Bill then went on to describe the scene and what he had found there.

‘I’ll go myself,’ Grace said.

Warner thanked him.

‘Fancy a peep at a swinger?’ he asked Branson after he ended the call.

‘Not really my thing, but I’ll come and hold your hand, boss.’

Apologizing to Emily Denyer, telling her they would be back as soon as they could, the two detectives left, both trying not to look too happy about the welcome, if grim, distraction.

32

Tuesday 2 October

To dream of death is good for those in fear, for the dead have no more fears.

Johnny Fordwater kept returning to that quote he’d heard, years back, trying to recall the source.

Death, as it had for the past week, felt like the best solution. Suicide.

Any other option meant complete loss of face.

In front of him lay his neat and elaborately written notes to his three children and eight grandchildren. In them, he apologized for being unable to leave them the bequests he had always planned for them. He told them the reason, perhaps too much information, but so what? Maybe it would serve as a warning to them to never do what he had done. However desperate their lives might have become.

He walked over to the safe in his study, entered the six-digit code and swung open the heavy door. Inside lay his old service revolver, which he should have handed in years ago, when he’d left the army. But no one had actually requested it so he’d just thought ‘sod it’ and kept the weapon. Next to it lay several rounds of ammunition. With a steady hand he filled each of the six chambers, in turn, with a live round. An old army chum who suffered from depression had told him that he occasionally toyed with shooting himself with his service revolver, and each time he changed his mind at the last minute it felt better.

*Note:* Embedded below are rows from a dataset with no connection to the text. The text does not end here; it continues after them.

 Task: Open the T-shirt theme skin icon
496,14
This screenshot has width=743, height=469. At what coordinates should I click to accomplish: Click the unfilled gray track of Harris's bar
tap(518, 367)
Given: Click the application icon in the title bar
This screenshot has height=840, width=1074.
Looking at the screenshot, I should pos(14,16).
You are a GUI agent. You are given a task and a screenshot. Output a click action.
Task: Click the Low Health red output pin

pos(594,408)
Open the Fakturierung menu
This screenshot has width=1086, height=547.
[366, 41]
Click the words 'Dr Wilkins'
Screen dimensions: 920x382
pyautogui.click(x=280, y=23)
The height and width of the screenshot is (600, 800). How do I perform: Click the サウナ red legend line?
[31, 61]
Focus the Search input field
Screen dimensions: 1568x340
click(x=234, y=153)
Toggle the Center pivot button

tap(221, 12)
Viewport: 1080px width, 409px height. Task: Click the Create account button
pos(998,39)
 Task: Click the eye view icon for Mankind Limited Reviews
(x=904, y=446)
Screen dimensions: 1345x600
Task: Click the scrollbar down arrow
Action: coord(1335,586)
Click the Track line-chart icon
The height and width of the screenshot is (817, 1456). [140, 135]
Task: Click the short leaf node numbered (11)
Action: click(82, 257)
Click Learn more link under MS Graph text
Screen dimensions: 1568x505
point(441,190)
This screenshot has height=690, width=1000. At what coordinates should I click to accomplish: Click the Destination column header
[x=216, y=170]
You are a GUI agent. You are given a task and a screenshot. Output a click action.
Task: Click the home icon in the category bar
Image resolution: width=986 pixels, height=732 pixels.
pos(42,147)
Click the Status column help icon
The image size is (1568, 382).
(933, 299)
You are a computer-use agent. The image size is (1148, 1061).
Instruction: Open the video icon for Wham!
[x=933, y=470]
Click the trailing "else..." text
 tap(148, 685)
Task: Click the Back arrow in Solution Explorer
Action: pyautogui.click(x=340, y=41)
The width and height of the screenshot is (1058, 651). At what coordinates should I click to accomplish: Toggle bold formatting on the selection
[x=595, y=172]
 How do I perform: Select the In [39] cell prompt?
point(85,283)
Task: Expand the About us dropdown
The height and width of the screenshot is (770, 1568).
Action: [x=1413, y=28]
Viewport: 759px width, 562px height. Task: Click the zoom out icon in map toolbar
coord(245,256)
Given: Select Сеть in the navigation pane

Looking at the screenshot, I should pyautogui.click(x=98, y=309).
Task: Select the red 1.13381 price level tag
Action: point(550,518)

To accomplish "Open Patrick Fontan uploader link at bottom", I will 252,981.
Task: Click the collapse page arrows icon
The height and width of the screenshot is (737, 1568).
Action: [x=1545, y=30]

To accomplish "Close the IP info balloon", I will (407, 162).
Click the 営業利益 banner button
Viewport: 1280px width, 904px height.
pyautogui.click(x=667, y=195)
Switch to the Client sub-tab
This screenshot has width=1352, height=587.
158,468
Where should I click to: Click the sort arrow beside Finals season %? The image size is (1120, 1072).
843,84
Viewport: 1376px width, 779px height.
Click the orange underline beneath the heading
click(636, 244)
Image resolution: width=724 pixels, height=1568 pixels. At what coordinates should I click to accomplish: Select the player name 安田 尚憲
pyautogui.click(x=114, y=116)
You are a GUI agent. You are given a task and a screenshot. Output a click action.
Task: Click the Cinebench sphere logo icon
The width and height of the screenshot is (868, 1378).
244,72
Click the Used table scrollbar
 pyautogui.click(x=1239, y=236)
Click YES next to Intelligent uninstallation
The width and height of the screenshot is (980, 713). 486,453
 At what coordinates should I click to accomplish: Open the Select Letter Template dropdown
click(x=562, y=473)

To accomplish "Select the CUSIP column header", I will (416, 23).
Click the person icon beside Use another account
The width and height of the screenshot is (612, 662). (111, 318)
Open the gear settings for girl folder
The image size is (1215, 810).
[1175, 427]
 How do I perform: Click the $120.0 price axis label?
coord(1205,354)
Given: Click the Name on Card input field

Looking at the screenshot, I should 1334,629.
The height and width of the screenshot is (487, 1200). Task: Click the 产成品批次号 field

It felt to Johnny that the only way out of his financial ruin was to do the honourable thing. When he pulled the trigger it wouldn’t matter which chamber ended up in front of the firing pin. The relief of death was a certainty. He completed the task, then put the gun in his mouth, pointing upwards, and with his right index finger found first the trigger guard, then the trigger itself.